- [EXTRACTED TEXT]:
☆ ☆ ☆ ☆ ☆ ☆ ☆

Baqa al-Gharbiyye's council consists of 15 seats, presently held by eleven different parties. Daka was not elected to the council and is thus its sixteenth member.

Basma
Basma is led by Reyad Kabha, who was elected in 2013. He previously led Basma from 2005 to 2009.

Basmat Tab'un
Basmat Tab'un is led by Rayyid Zubidat, who was first elected in 2018 via runoff.

Bat Yam
In 2017, Interior Minister Aryeh Deri made the decision to merge Bat Yam into Tel Aviv, which would have made the 2018 election Bat Yam's last. Deri reversed his decision in 2021, shortly before the end of his tenure as Interior Minister, due to a successful effort to reduce the city's deficit. In the 2018 election, Likud member Zvika Brot defeated incumbent Mayor Yossi Bachar via runoff. Former Mayor Shlomo Lahiani, who was removed from office in 2015 after being found guilty of Breach of Trust, is considered a potential candidate in 2023, while Bachar has announced his intention to run.

Beersheba
Beersheba is led by Ruvik Danilovich, who was first elected in 2008. In 2018, Danilovich was re-elected with 92% of the vote, while his party won 16 of the council's 31 seats.

Be'er Ya'akov
Be'er Ya'akov is led by Nissim Gozlan, who was first elected in 2003. In 2021, Be'er Ya'akov's classification was changed from a local council to a city.

Beit Aryeh-Ofarim
Beit Aryeh-Ofarim is led by Yehuda Alboym, who was first elected in 2018. On 8 May 2022, Beit Aryeh-Ofarim's council was dissolved, after failing to pass a budget, and replaced by an Interior Ministry committee. The Ministry also held a hearing on removing Alboym from his post, but decided against it.

Beit Dagan
Beit Dagan is led by Eli Dadon, who was first elected in 2018.

Beit Dagan's council consists of nine seats, five held by the Local Movement for Beit Dagan and four by the Tnufa Neto party. Dadon's party was not elected to the council, but he serves as its tenth member.

Beit El
Beit El is led by Shai Alon, who was first elected in 2013.

Beit El's council consists of nine seats divided between three parties.

Beit Jann
Beit Jann is led by Radi Nagam, who was first elected via runoff in 2018.

Beit She'an
Beit She'an is led by Jackie Levy, who was elected in 2018. Levy had previously served as the city's mayor between 2003 and 2013. In August 2022, soccer player Eitan Tayeb announced his intention to challenge Levy, with city councilwoman Oshrat Barel announcing her own campaign in October, while former mayor Rafi Ben Shitrit and Noam Juma announced their campaigns in November.

☆ ☆ ☆ ☆ ☆ ☆ ☆

- [SUPPLIED MATERIAL]:
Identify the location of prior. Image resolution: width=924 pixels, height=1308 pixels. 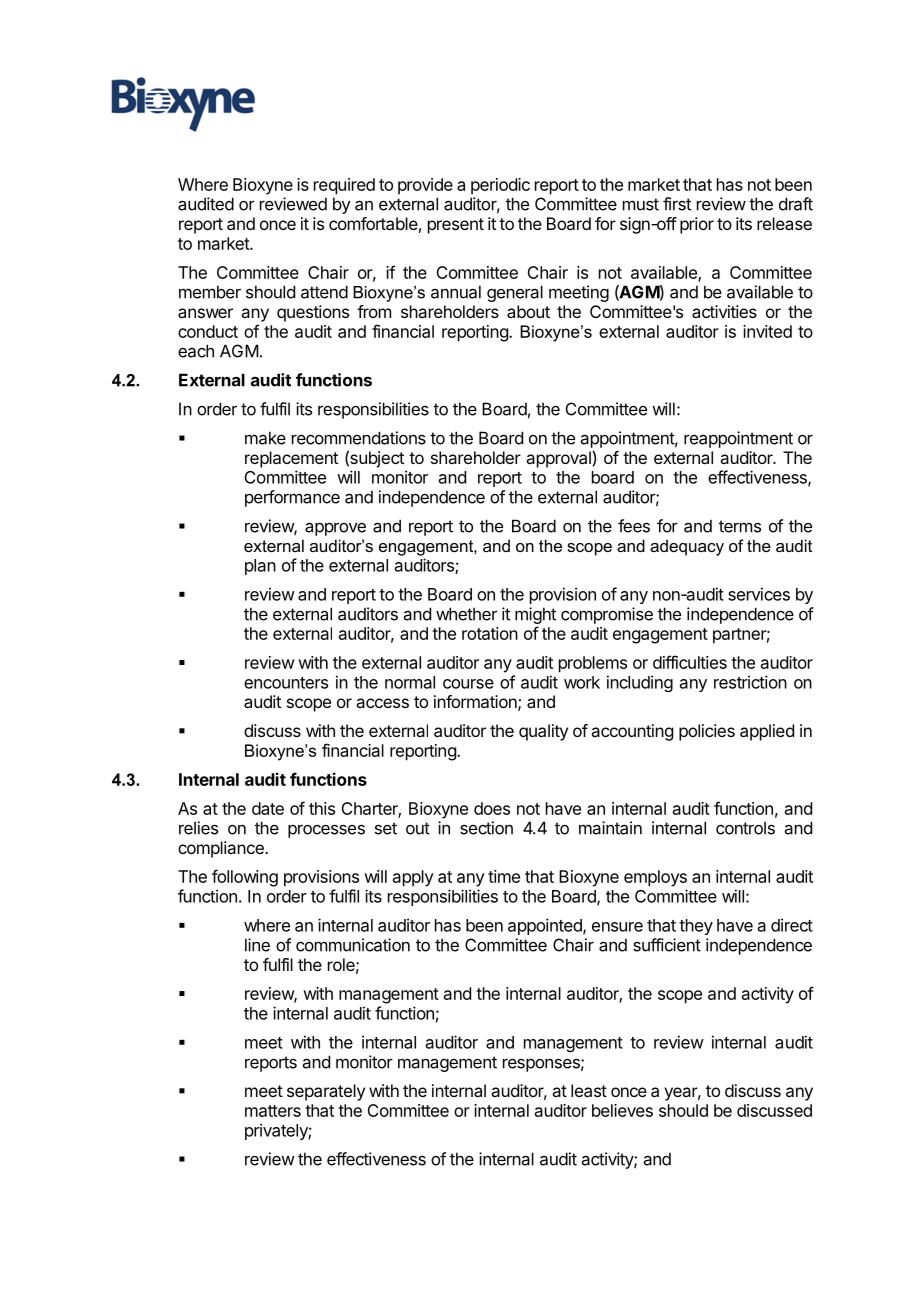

☆ ☆ ☆ ☆ ☆ ☆ ☆

- [ACTIONS TO TAKE]:
(A) From the local elections text, return the passage starting with "Beit Dagan's council" and going on through "campaigns in November.".
(B) In the local elections text, why did Aryeh Deri reverse his decision to merge Bat Yam into Tel Aviv?

- [TASK-BY-TASK ANSWERS]:
(A)
Beit Dagan's council consists of nine seats, five held by the Local Movement for Beit Dagan and four by the Tnufa Neto party. Dadon's party was not elected to the council, but he serves as its tenth member.

Beit El
Beit El is led by Shai Alon, who was first elected in 2013.

Beit El's council consists of nine seats divided between three parties.

Beit Jann
Beit Jann is led by Radi Nagam, who was first elected via runoff in 2018.

Beit She'an
Beit She'an is led by Jackie Levy, who was elected in 2018. Levy had previously served as the city's mayor between 2003 and 2013. In August 2022, soccer player Eitan Tayeb announced his intention to challenge Levy, with city councilwoman Oshrat Barel announcing her own campaign in October, while former mayor Rafi Ben Shitrit and Noam Juma announced their campaigns in November.

(B) There had been a successful effort to reduce the city's deficit.